SURREY.


Knightly.

Bray of Shere.

The first in the pedigree is Sir Robert Bray, of Northamptonshire, father of Sir James, who lived about the period of Richard I. His great-grandson, Thomas, was lord of Thurnby, in the same county, in the ninth of Edward II. (1316); from him descended Sir Edward Bray, who died in 1558. Harleston, also in the county of Northampton, was an ancient seat of the Bray family, which rose into opulence with the success of Henry VII. after the Battle of Bosworth, where Sir Reginald Bray, the devoted adherent of the King, was said to have discovered the crown in a thorn-bush, in memory of which he afterwards bore for his badge, "a thorn with a crown in the middle of it." Shere was granted, with many other manors, to Sir Reginald as a reward for his services. The present family spring from Reginald, eldest son by the first wife of Sir Edward Bray, son of John, and nephew of the celebrated Sir Reginald. Edmund Lord Bray was elder brother of Sir Edward; he had an only son, John Lord Bray, who died s. p. in 1557.

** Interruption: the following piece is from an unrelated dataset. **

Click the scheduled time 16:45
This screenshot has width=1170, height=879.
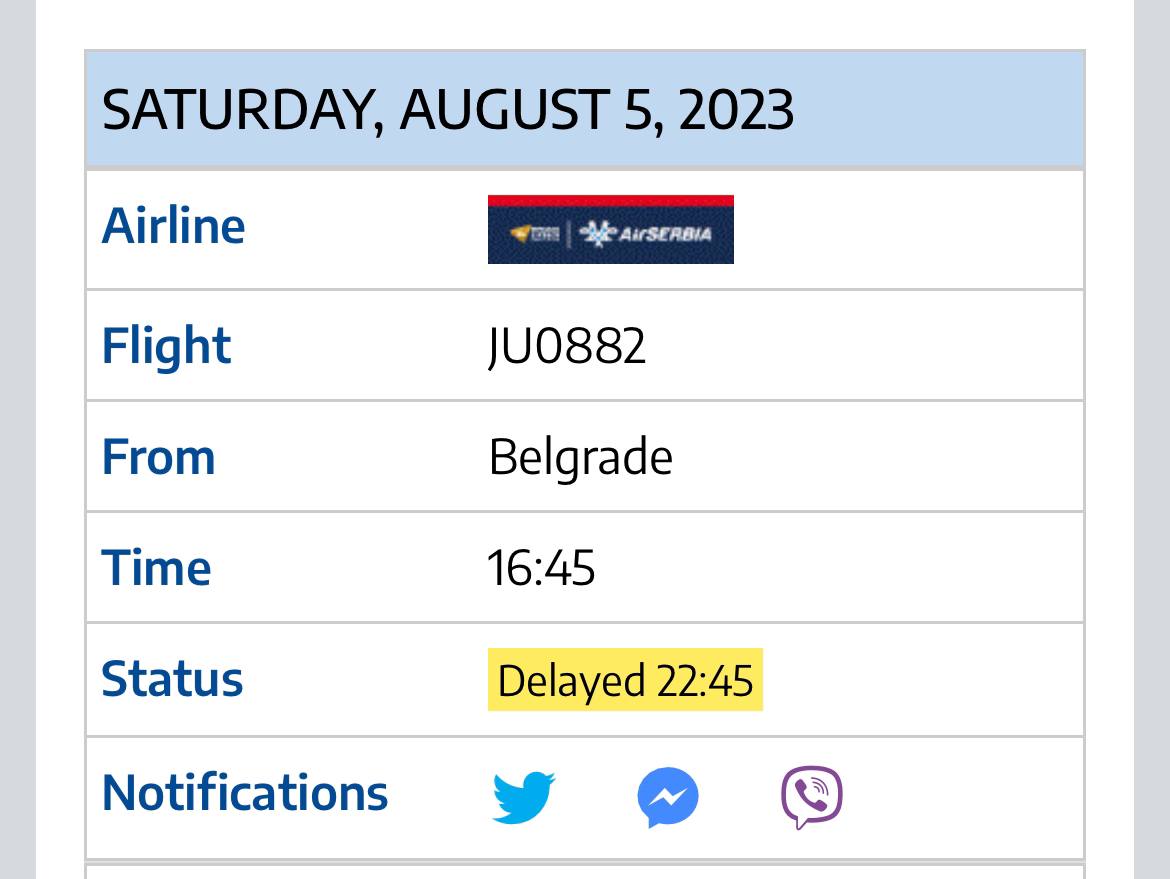click(541, 568)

Of this family was William Bray, Esq., Treasurer of the Society of Antiquaries, and joint Historian of Surrey.

See Leland's Itinerary, viii. 113, a; and Manning and Bray's Surrey, vol. i. p. 514-523.

Arms.—Argent, a chevron between three eagle's legs sable erased a la cuisse, their talons gules. Another coat usually quartered with the above is, Vair, three bends gules.

Present Representative, Edward Bray, Esq.